É importante observar que, desde a Queda do Muro de Berlim, com a propagação do chamado fim da História, -outra grande narrativa construída e difundida pelo Sistema !- que grande parte da intelectualidade ficou temerosa de utilizar e pensar conceitos que permanecem vivos e ativos no cenário mundial, no campo epistemológico, político, social e filosófico: utopia, é um deles.

Mas, findo o fim da História ( a História não apenas reaparece em todo seu peso, mas traz consigo outras Histórias que estavam escondidas ou silenciadas…), poucas, porém grandes lideranças do mundo todo acenam para a construção de novas utopias revisitadas, e uma delas é a construção de uma sociedade inclusiva, onde não se tenha a pretensão de acabar com o capitalismo -é verdade, e aqui é a maior crítica feita pelas esquerdas ao PT -, mas que possa tentar  assegurar cada vez mais as mesmas condições a todos e todas, independente de sua cor de pele, classe social, gênero, sexo, religião, origem…

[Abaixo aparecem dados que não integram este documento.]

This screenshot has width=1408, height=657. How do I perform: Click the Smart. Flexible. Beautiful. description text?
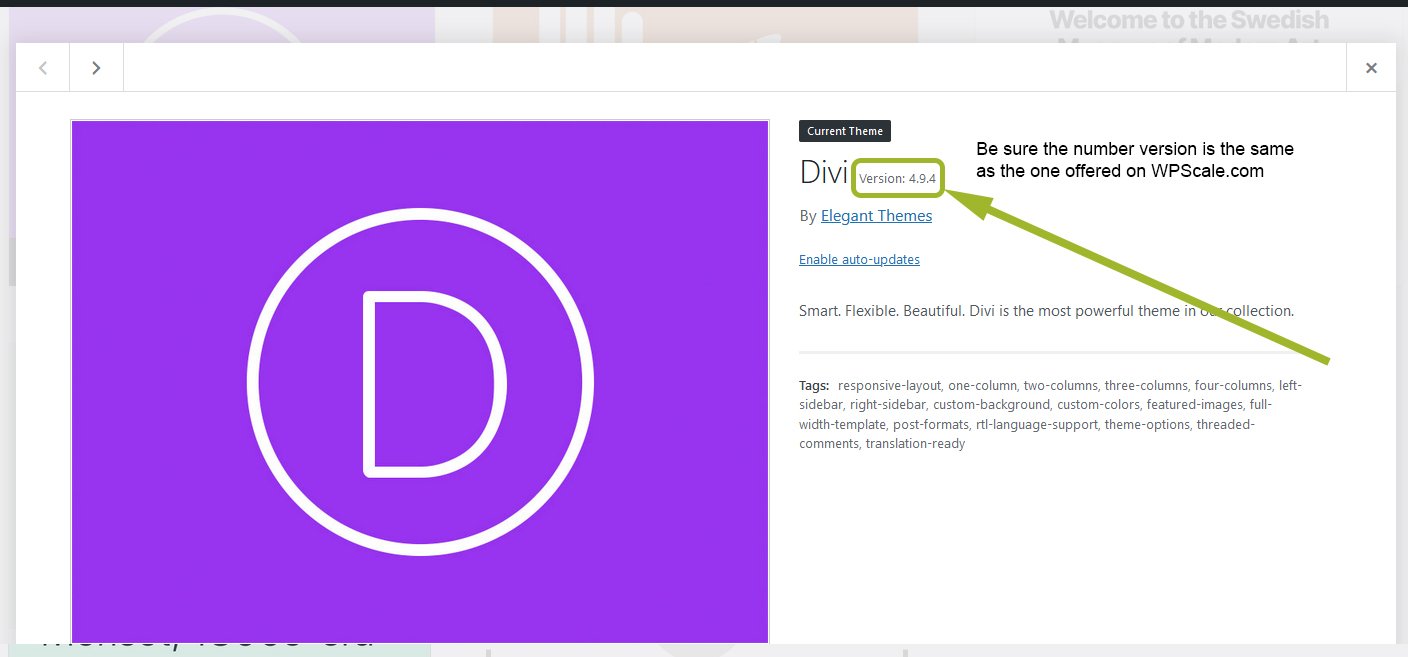coord(1046,311)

É esta promessa de vida nova (que renasce em cada crise, que parece reavivar a chama da esperança no viver melhor!) que comove, que mobiliza corações e mentes, inclusive deste homem , este escriba que, velho em idade cronológica, não abandona o sonho de um futuro mais humanizado para os homens e mulheres, onde se ensine a Ser e a Viver junto desde o infantil até o fim dos dias, como garantia para a verdadeira civilização que merece ser defendida. Ou seja, sem perder  os direitos individuais, longe do peso excessivo do coletivismo, possamos criar laços de pertença  e de solidariedade que nos possibilitem viver em Comunhão com o próximo, mesmo se de modo provisório, repactuando constantemente novas propostas inclusivas. 

No mais, é o tédio, o fastio, o desencanto do mundo,“é tempo de estio” onde se fica esperando encher “o mealheiro vazio” (Chico César). Nascido e criado e desejando permanecer muito tempo ainda neste maravilhoso Nordeste brasileiro, carrego comigo uma tendência quase infantil à esperança.Talvez porque, como Albert Camus, eu acredite numa imorredoura esperança, pois “com tanto sol memória, como pude acreditar no desespero”. E, hoje, 11 de março de 2021, em plena pandemia e sob o pandemônio de um governo que não ama a humanidade, que não tem o povo como foco de sua administração, que atordoa seu próprio eleitorado com sucessivas desmentidos das inverdades que semeia, mais do que nunca ressurge, com força evigor renovados, o velho Lula, enfim, anulados os processos injustamente conduzidos e tramados pelo suspeitíssimo herói da moralidade pública, defenestrado pela grande mídia, o homem que fala ao coração das pessoas, que sabe fazer o discurso de circunstância para melhor prender a atenção de quem lhe escuta, eis que ele, Lula, retoma seu lugar na cena política brasileira e mundial e volta a tocar o tambor da esperança num futuro próximo  para a reconstrução do Brasil, com utopias acionadas, eis o tédio e o desencanto do mundo que se afastam ante o som do tambor da esperança.